**WHAT NEEDS TO BE DONE**
Work out how many lines of the listing below include the string "computer", and give that number alone.

**INFORMATION**
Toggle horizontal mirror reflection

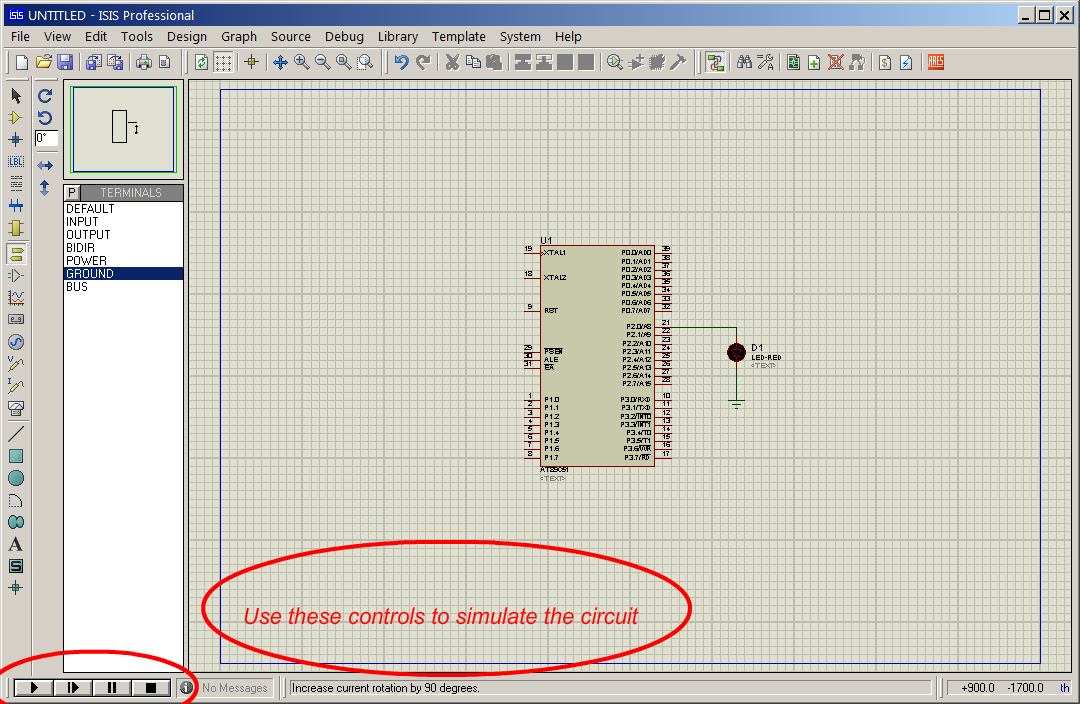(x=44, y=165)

* * *

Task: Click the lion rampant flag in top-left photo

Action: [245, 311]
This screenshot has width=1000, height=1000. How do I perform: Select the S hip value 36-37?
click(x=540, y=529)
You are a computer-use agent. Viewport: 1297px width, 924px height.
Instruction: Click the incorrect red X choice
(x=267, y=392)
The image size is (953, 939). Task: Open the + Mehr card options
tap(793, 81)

* * *

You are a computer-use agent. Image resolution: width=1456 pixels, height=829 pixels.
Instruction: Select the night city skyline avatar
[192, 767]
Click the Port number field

**TASK ANSWER**
2